Novices can’t see that far. To them, Concepts A and Z just look like independent pieces of information, so why does it matter when you learn which? They often search for content haphazardly, in books, articles, and videos that catch their attention. When they can’t see the deep structure of a discipline, their idea of what they should learn is guided by surface features.
The novice who wants to learn about the brain, for example, will be drawn to anything specifically dedicated to the “brain.” This strategy overlooks important sources about heredity, gene regulation, evolution, chemical polarity, protein structure, cellular metabolism, and more that she surely would’ve learned as a student of university-level neuroscience. She can access online neuroscience sources that refer to these, but the neuroscience student will interpret them better, with fewer gaps and misconceptions, and thus learn better from them.
With this in mind, you may not yet know the roadmap of what you want to learn. But strategies like these can help you find it:
Strategies for Structured Learning
- Consult the syllabus for an introductory course in the subject. Seeing what concepts are covered in what order gives you a good place to start.
- Read from a textbook. Here’s an impressively comprehensive list of recommendations for many subjects.
- Familiarize yourself with the different frameworks in the field. “Neuroscience,” for example, includes studies at the molecular, cellular, functional, clinical, and evolutionary levels. Determining what you should know for each subdomain is a more manageable way to break down what you need to know for the domain as a whole.
- Avoid disorganized methods, like opening all the articles alphabetically in a Wikipedia category. Instead, move to new concepts systematically, building upon previous knowledge, such as by clicking on relevant links within the articles you read, and clicking relevant links in them, and so on.
- When you stumble upon an article with lots of unfamiliar terms, take the time to study each of them and then return to it afresh.
If simply putting information on the Internet would revolutionize academic learning, it would’ve done so by now.

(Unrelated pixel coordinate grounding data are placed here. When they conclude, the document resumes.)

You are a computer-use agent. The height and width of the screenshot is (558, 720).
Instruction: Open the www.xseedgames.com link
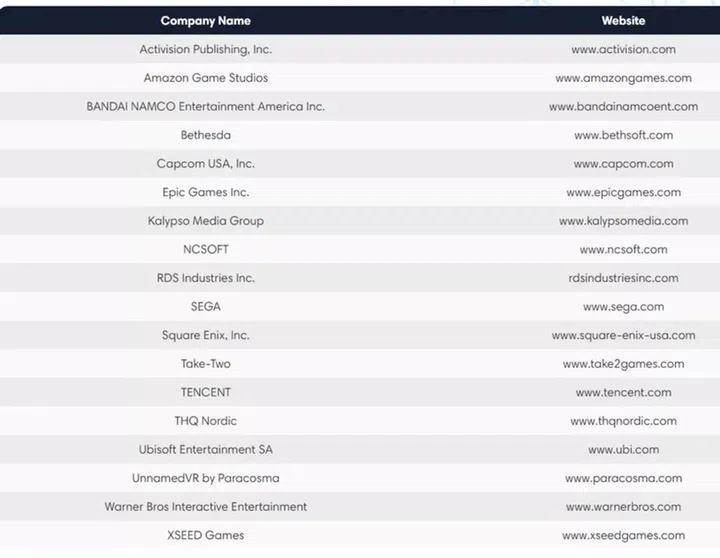(623, 536)
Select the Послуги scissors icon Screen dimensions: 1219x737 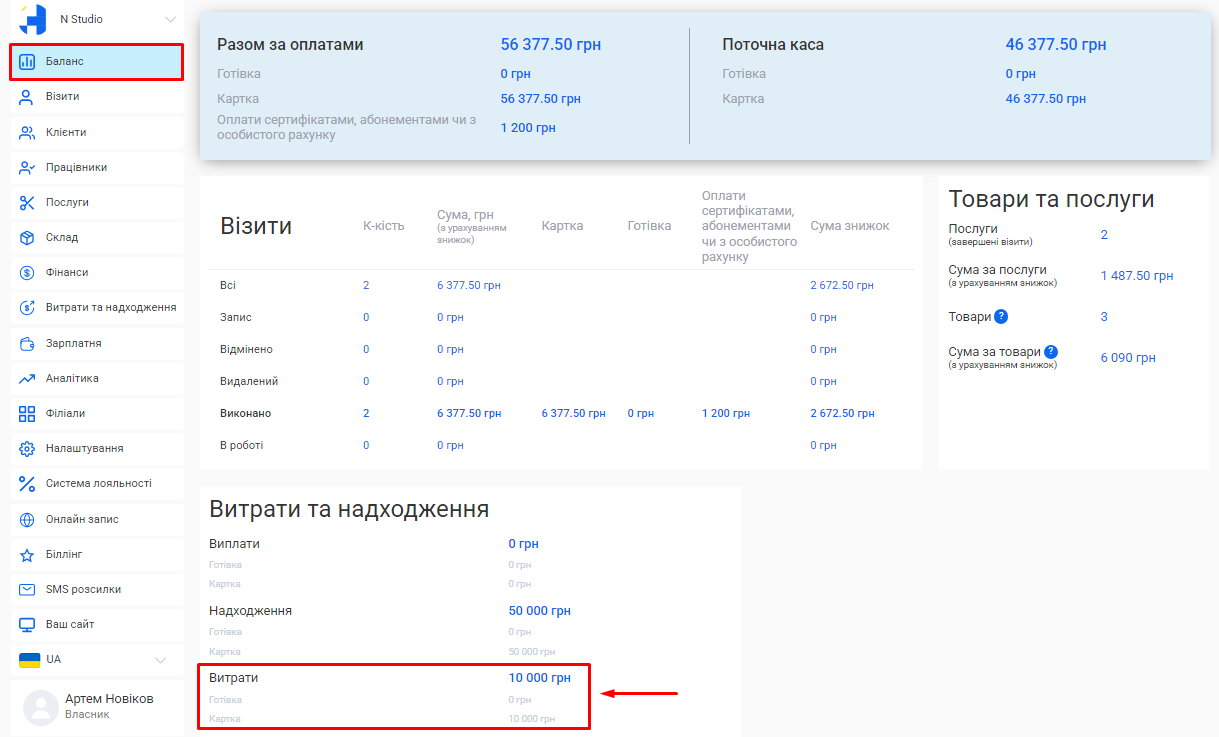(28, 202)
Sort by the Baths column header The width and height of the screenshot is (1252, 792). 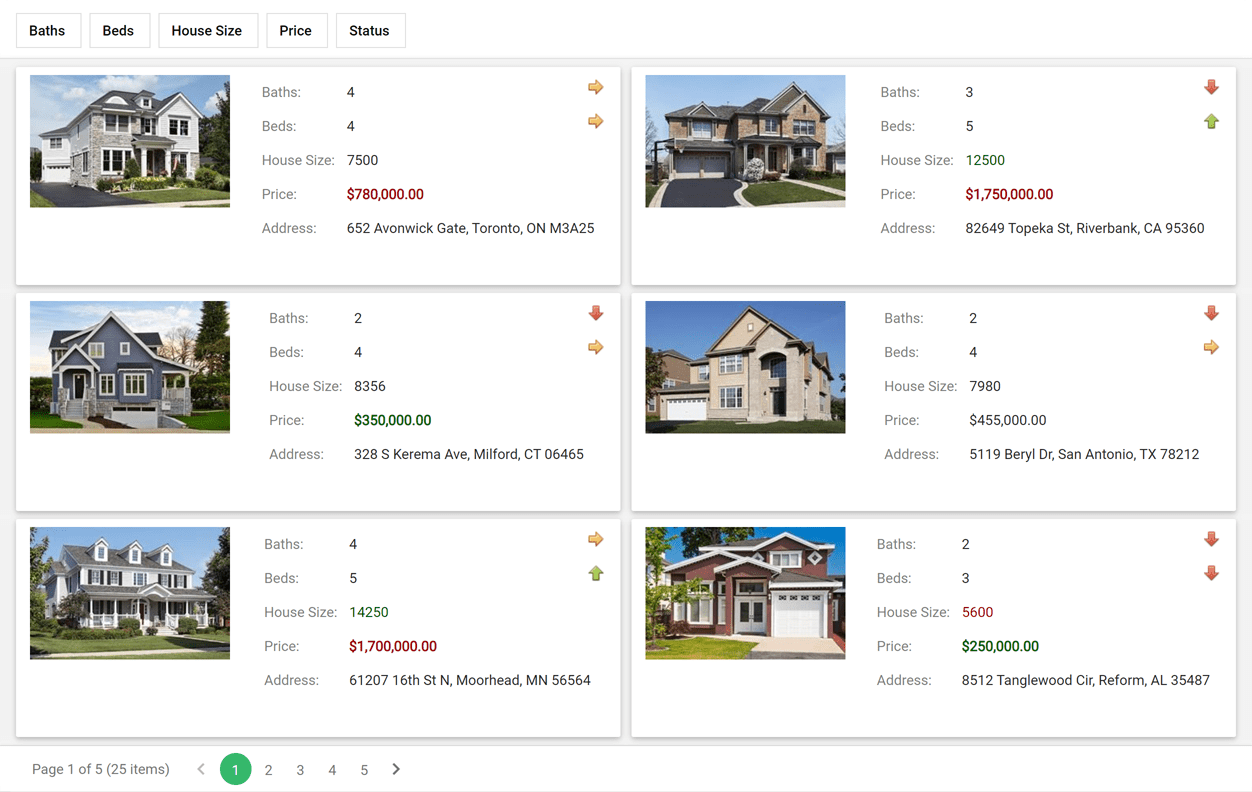[x=47, y=31]
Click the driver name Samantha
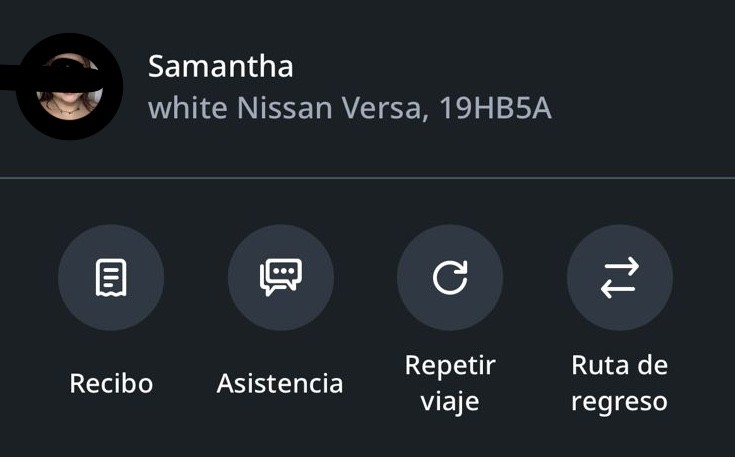Screen dimensions: 735x457 coord(221,66)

Why it hasn’t is no mystery. Without the push of getting graded and progressing toward graduation day, most people have little patience for the slow, ordered accumulation of knowledge they’d need to master a field. Curiosity-driven searches may give us the satisfaction of “learning,” but we can’t even judge how insufficient our mental maps are without a good idea of what we should be learning. That’s a tricky thing for novices to assess on their own, and it’s not fair to expect them to.
After all, the difference between a novice and expert in a discipline isn’t just that the expert “knows more.” The two can put the same article up on their screen, reading the same words, but how well they each understand it depends on what’s already in their long-term memory. The expert can learn more in this discipline, better able to integrate new material.
So learning doesn’t work the way schooling critics seem to portray it, as mere delivery of information. There’s not much value in knowing you have equal “access” to information if you can’t understand it.
With how popular it is to discuss what’s wrong with schools, few have pointed out what’s right with formal instruction. Self-directed Internet exploration has a problem with structure — once we recognize this, we can figure out strategies to overcome it!